Roatti at the Albany Project argues that, for whatever else it was, Tedisco’s loss was also a repudiation of Albany itself. Specifically, three reasons are given, not least of which was Tedisco’s sense of entitlement.
It was also Tedisco’s inability to take a clear stand on the issues. This was never better demonstrated than by Tedisco’s waffling fiasco on the Stimulus Bill. Not being one of the 3 men in the room all those years meant Tedisco never really had to think or make decisions about policy. Sure, he had a lot of general stances that were required to make him acceptable to the Republican primary electorate, all that matters when districts are gerrymandered to the point of making the general election theoretically uncompetitive. But keeping up-to-date on current events and the ramifications of policies just isn’t required in Albany if your name isn’t Sheldon Silver, David Paterson, or Malcolm Smith. In that light, Tedisco’s Stimulus PR failure makes a lot more sense.

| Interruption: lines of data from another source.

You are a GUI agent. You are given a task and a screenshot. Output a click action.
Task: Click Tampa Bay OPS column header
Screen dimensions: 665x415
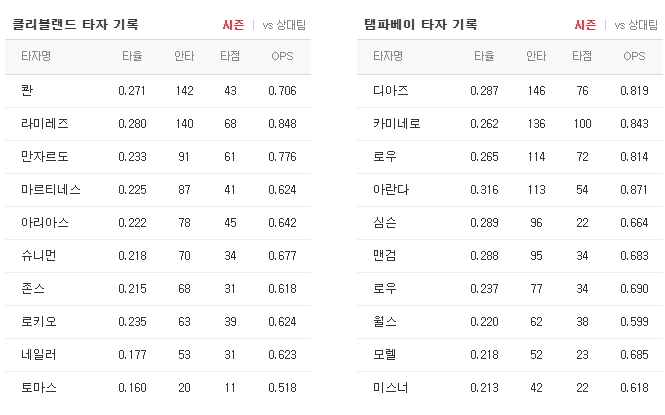pyautogui.click(x=634, y=56)
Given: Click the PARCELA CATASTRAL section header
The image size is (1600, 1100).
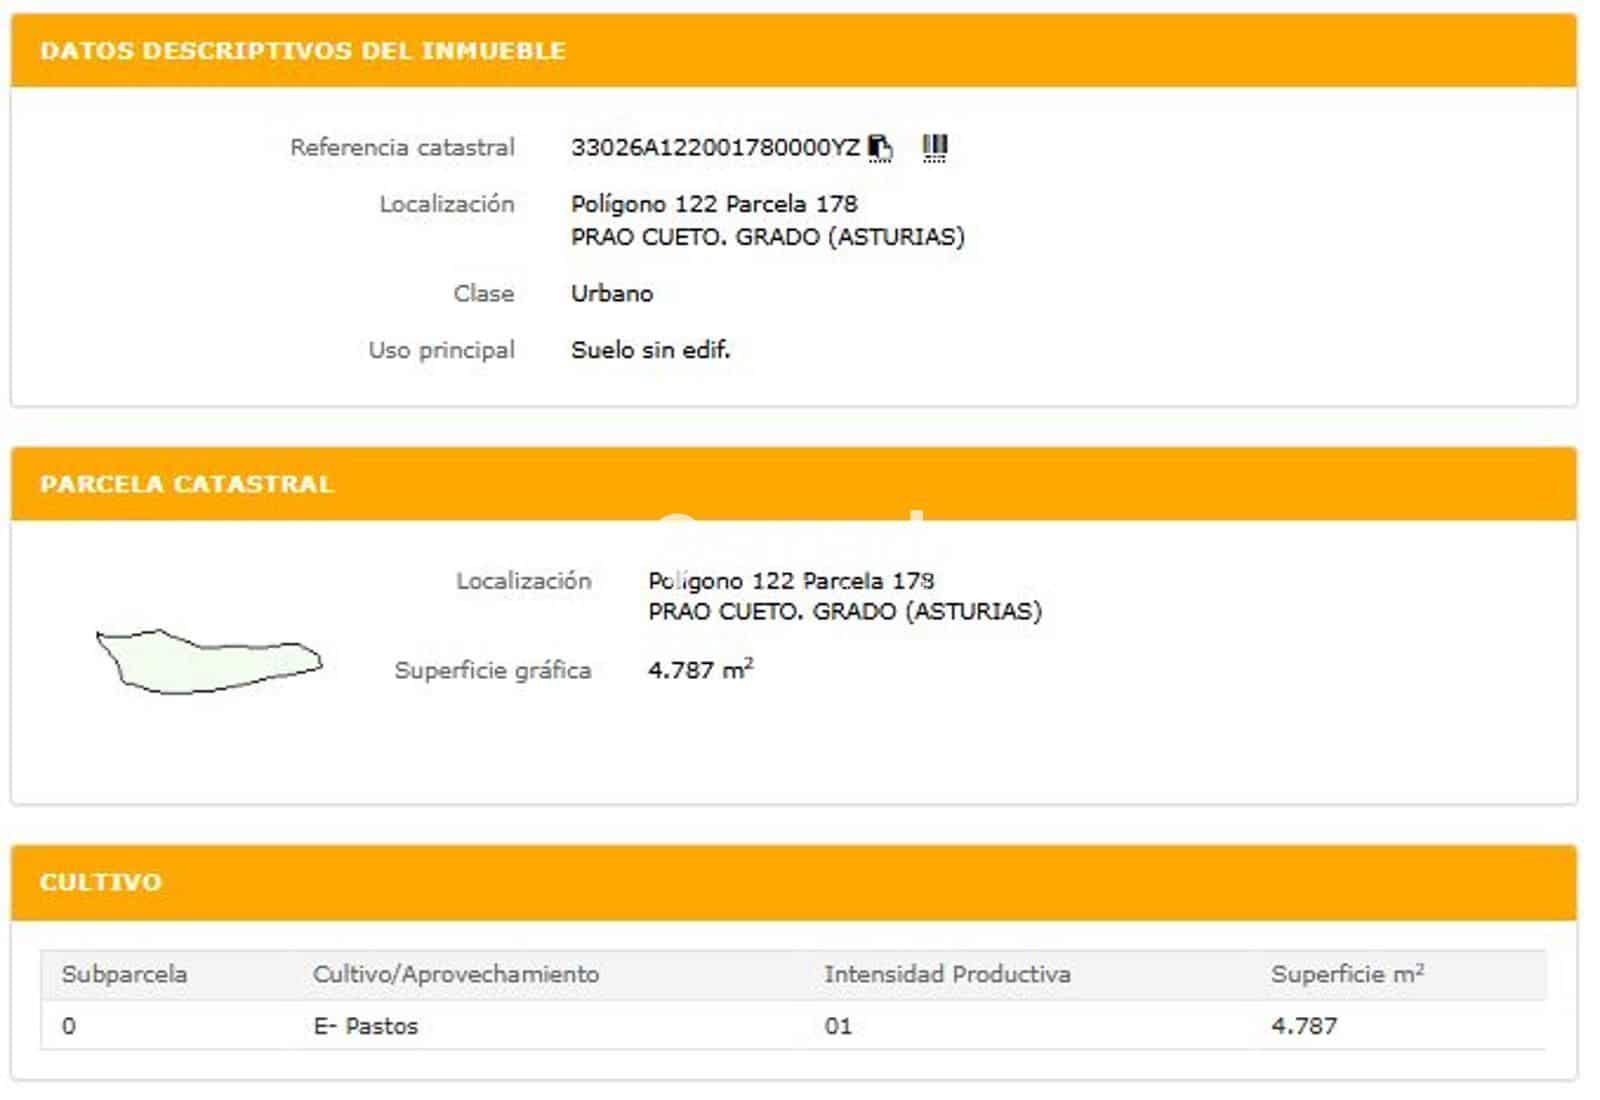Looking at the screenshot, I should [x=185, y=482].
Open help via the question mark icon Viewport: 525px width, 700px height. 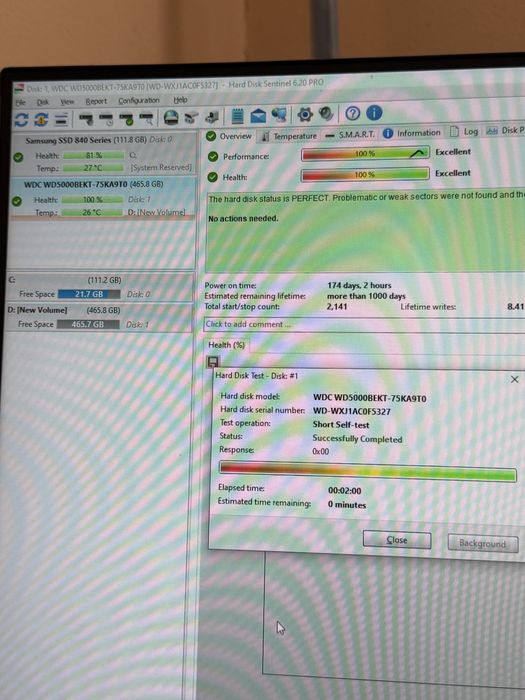coord(352,113)
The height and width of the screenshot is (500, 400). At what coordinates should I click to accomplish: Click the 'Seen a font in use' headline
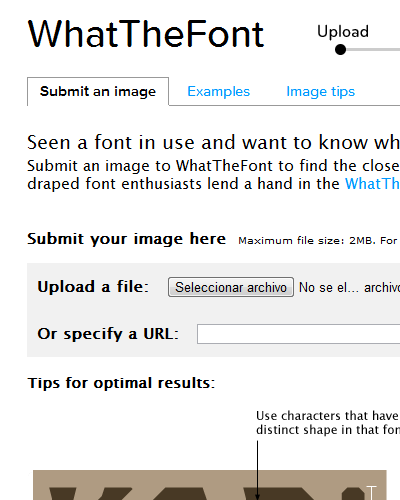(213, 142)
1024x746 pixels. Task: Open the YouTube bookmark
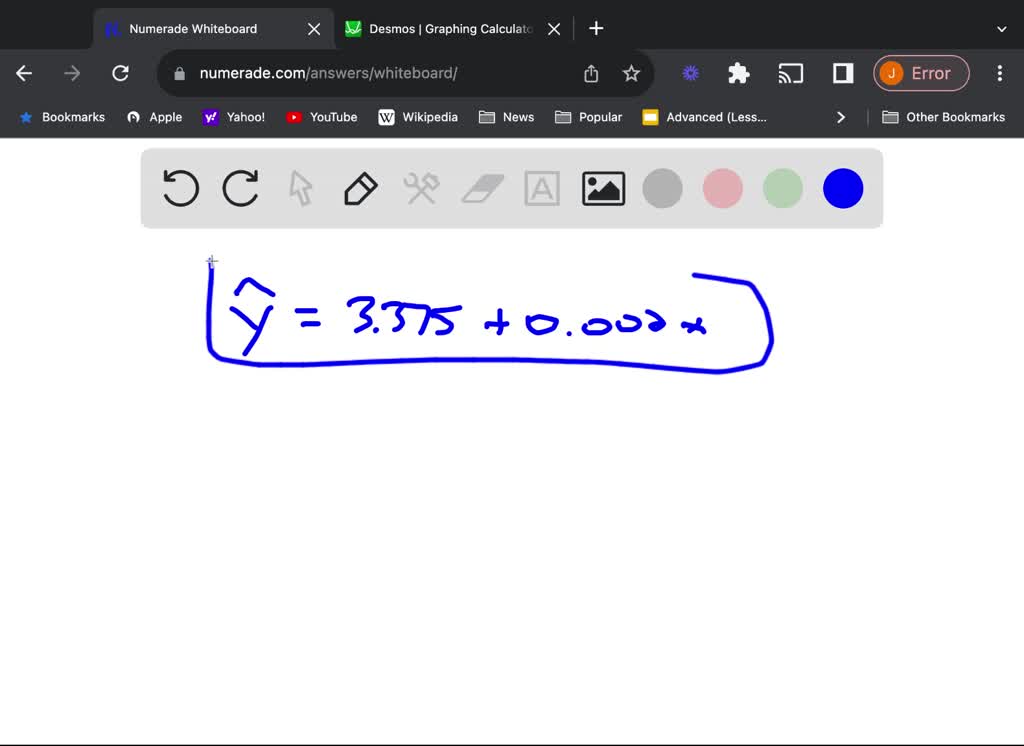click(x=321, y=117)
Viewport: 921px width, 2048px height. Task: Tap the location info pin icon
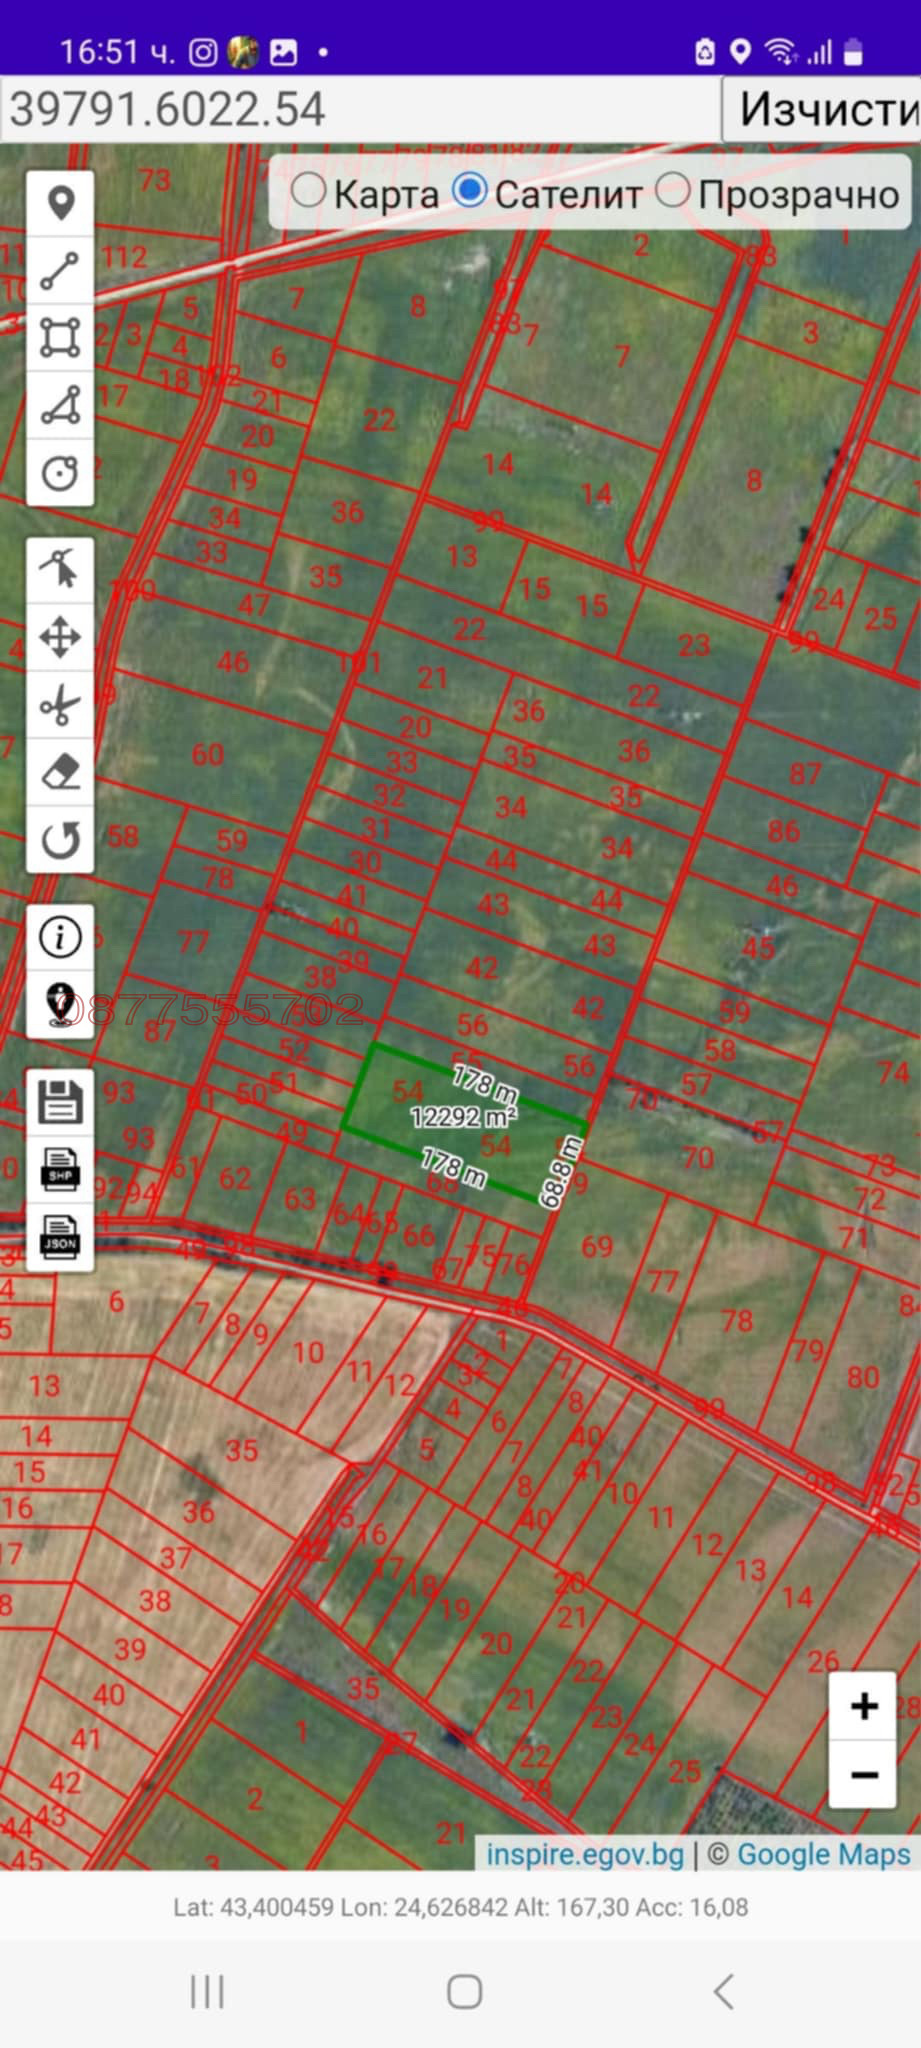pos(60,1004)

And finally, it was Tedisco’s lack of real connection to the voters in his district. Aside from his obvious situation of not living in the district, he ran a terrible campaign and couldn’t find a salient issue to run on. I attribute this to plain old political atrophy. Being in Albany so long since his first election in 1983 in his gerrymandered Assembly district and all the benefits of being an Albany incumbent had guaranteed him re-election over the last 26 years. Essentially all he really had to do to keep his seat was not get caught with a “live boy or a dead girl,” as they say. He just didn’t understand that he needed to earn the House seat because he never had to earn any of his Assembly elections since 1983.
If the national Republican party is going to remain willfully ignorant of the ins and outs of Albany politics, then bully for my side. When you boil things right down, though, there’s nothing about Albany that’s normal or desireable from either a procedural or substantive standpoint. To say we’re all ill-served is an understatement. Three men in a room is no way to govern a state. Three men from the 5 boroughs in a room is no way to govern anything north of Dutchess and west of Orange counties.
Now imagine the national Republicans putting up Dale Volker to run against Brian Higgins, and imagine them saying he’s a true conservative and a sitting statesman. Yeah, it’s that silly. #rebuild #tcot #sgp #andallthatotherbullshityouguysthinkwillhelpyouwin.